Set task> Reproduce every one of the entries below word for word, line by line, with nothing changed.

Data entries:
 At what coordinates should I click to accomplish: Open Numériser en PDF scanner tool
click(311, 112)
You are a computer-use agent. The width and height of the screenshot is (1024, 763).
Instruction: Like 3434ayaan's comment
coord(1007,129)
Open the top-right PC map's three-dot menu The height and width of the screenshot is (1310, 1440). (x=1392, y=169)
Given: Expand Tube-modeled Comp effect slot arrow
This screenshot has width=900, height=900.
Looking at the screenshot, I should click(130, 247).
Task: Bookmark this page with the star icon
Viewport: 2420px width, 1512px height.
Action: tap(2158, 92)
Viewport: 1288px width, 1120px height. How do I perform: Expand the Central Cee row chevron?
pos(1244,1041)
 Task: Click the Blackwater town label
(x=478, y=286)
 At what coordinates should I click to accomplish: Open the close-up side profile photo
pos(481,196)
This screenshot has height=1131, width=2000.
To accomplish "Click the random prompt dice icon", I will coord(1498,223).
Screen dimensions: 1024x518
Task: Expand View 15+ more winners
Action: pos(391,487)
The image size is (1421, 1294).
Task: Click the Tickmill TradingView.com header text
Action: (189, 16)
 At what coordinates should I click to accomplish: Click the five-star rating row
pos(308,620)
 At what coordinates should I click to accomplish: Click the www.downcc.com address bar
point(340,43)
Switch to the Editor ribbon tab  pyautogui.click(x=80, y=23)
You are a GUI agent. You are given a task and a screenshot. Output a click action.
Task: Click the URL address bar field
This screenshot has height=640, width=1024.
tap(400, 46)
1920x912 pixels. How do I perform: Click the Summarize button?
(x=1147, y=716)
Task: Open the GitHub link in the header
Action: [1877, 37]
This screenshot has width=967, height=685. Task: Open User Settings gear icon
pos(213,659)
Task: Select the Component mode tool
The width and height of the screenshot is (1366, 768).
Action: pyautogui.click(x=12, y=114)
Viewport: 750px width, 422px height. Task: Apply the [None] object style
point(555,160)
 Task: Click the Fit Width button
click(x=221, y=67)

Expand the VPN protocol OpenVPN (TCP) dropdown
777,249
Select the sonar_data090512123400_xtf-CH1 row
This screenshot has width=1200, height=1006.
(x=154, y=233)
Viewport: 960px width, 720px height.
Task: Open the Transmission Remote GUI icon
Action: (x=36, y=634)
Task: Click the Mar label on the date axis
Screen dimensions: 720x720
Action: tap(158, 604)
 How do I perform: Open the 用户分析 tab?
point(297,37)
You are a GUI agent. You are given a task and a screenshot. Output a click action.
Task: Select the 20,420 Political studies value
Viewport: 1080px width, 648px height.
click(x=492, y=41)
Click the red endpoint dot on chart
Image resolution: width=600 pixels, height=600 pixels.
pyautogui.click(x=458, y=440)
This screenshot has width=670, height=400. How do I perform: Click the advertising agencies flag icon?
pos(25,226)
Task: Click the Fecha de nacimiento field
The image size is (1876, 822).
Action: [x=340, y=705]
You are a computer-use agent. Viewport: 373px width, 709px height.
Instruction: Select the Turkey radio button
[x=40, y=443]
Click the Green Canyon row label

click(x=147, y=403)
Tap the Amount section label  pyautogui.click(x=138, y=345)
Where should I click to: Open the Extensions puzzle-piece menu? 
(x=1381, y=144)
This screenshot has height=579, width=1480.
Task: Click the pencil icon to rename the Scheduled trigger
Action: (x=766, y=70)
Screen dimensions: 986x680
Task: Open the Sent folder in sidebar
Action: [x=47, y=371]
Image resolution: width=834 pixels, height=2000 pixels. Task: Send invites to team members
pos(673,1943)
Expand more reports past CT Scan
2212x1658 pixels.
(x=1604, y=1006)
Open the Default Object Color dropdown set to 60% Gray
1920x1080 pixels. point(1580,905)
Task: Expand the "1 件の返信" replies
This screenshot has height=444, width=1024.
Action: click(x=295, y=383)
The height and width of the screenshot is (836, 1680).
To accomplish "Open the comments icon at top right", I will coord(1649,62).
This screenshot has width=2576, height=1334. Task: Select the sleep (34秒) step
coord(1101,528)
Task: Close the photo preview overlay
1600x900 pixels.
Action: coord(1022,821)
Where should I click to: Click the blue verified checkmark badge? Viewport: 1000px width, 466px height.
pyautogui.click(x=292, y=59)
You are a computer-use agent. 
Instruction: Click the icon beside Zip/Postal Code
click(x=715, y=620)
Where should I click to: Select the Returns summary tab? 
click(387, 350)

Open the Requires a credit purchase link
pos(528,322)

Solution for this exercise>
 At what coordinates should I click to accomplish: Open Numériser en PDF scanner tool
click(311, 112)
You are a computer-use agent. The width and height of the screenshot is (1024, 763).
Instruction: Like 3434ayaan's comment
coord(1007,129)
Open the top-right PC map's three-dot menu The height and width of the screenshot is (1310, 1440). (x=1392, y=169)
Given: Expand Tube-modeled Comp effect slot arrow
This screenshot has width=900, height=900.
Looking at the screenshot, I should click(130, 247).
Task: Bookmark this page with the star icon
Viewport: 2420px width, 1512px height.
Action: tap(2158, 92)
Viewport: 1288px width, 1120px height. How do I perform: Expand the Central Cee row chevron?
pos(1244,1041)
 Task: Click the Blackwater town label
(x=478, y=286)
 At what coordinates should I click to accomplish: Open the close-up side profile photo
pos(481,196)
This screenshot has height=1131, width=2000.
To accomplish "Click the random prompt dice icon", I will coord(1498,223).
Screen dimensions: 1024x518
Task: Expand View 15+ more winners
Action: pos(391,487)
The image size is (1421, 1294).
Task: Click the Tickmill TradingView.com header text
Action: (189, 16)
 At what coordinates should I click to accomplish: Click the five-star rating row
pos(308,620)
 At what coordinates should I click to accomplish: Click the www.downcc.com address bar
point(340,43)
Switch to the Editor ribbon tab  pyautogui.click(x=80, y=23)
You are a GUI agent. You are given a task and a screenshot. Output a click action.
Task: Click the URL address bar field
This screenshot has height=640, width=1024.
tap(400, 46)
1920x912 pixels. How do I perform: Click the Summarize button?
(x=1147, y=716)
Task: Open the GitHub link in the header
Action: [1877, 37]
This screenshot has width=967, height=685. Task: Open User Settings gear icon
pos(213,659)
Task: Select the Component mode tool
The width and height of the screenshot is (1366, 768).
Action: pyautogui.click(x=12, y=114)
Viewport: 750px width, 422px height. Task: Apply the [None] object style
point(555,160)
 Task: Click the Fit Width button
click(x=221, y=67)

Expand the VPN protocol OpenVPN (TCP) dropdown
777,249
Select the sonar_data090512123400_xtf-CH1 row
This screenshot has width=1200, height=1006.
(x=154, y=233)
Viewport: 960px width, 720px height.
Task: Open the Transmission Remote GUI icon
Action: (x=36, y=634)
Task: Click the Mar label on the date axis
Screen dimensions: 720x720
Action: tap(158, 604)
 How do I perform: Open the 用户分析 tab?
point(297,37)
You are a GUI agent. You are given a task and a screenshot. Output a click action.
Task: Select the 20,420 Political studies value
Viewport: 1080px width, 648px height.
click(x=492, y=41)
Click the red endpoint dot on chart
Image resolution: width=600 pixels, height=600 pixels.
pyautogui.click(x=458, y=440)
This screenshot has width=670, height=400. How do I perform: Click the advertising agencies flag icon?
pos(25,226)
Task: Click the Fecha de nacimiento field
The image size is (1876, 822).
Action: [x=340, y=705]
You are a computer-use agent. Viewport: 373px width, 709px height.
Instruction: Select the Turkey radio button
[x=40, y=443]
Click the Green Canyon row label

click(x=147, y=403)
Tap the Amount section label  pyautogui.click(x=138, y=345)
Where should I click to: Open the Extensions puzzle-piece menu? 
(x=1381, y=144)
This screenshot has height=579, width=1480.
Task: Click the pencil icon to rename the Scheduled trigger
Action: (x=766, y=70)
Screen dimensions: 986x680
Task: Open the Sent folder in sidebar
Action: [x=47, y=371]
Image resolution: width=834 pixels, height=2000 pixels. Task: Send invites to team members
pos(673,1943)
Expand more reports past CT Scan
2212x1658 pixels.
(x=1604, y=1006)
Open the Default Object Color dropdown set to 60% Gray
1920x1080 pixels. point(1580,905)
Task: Expand the "1 件の返信" replies
This screenshot has height=444, width=1024.
Action: click(x=295, y=383)
The height and width of the screenshot is (836, 1680).
To accomplish "Open the comments icon at top right", I will coord(1649,62).
This screenshot has width=2576, height=1334. Task: Select the sleep (34秒) step
coord(1101,528)
Task: Close the photo preview overlay
1600x900 pixels.
Action: coord(1022,821)
Where should I click to: Click the blue verified checkmark badge? Viewport: 1000px width, 466px height.
pyautogui.click(x=292, y=59)
You are a computer-use agent. 
Instruction: Click the icon beside Zip/Postal Code
click(x=715, y=620)
Where should I click to: Select the Returns summary tab? 
click(387, 350)

Open the Requires a credit purchase link
pos(528,322)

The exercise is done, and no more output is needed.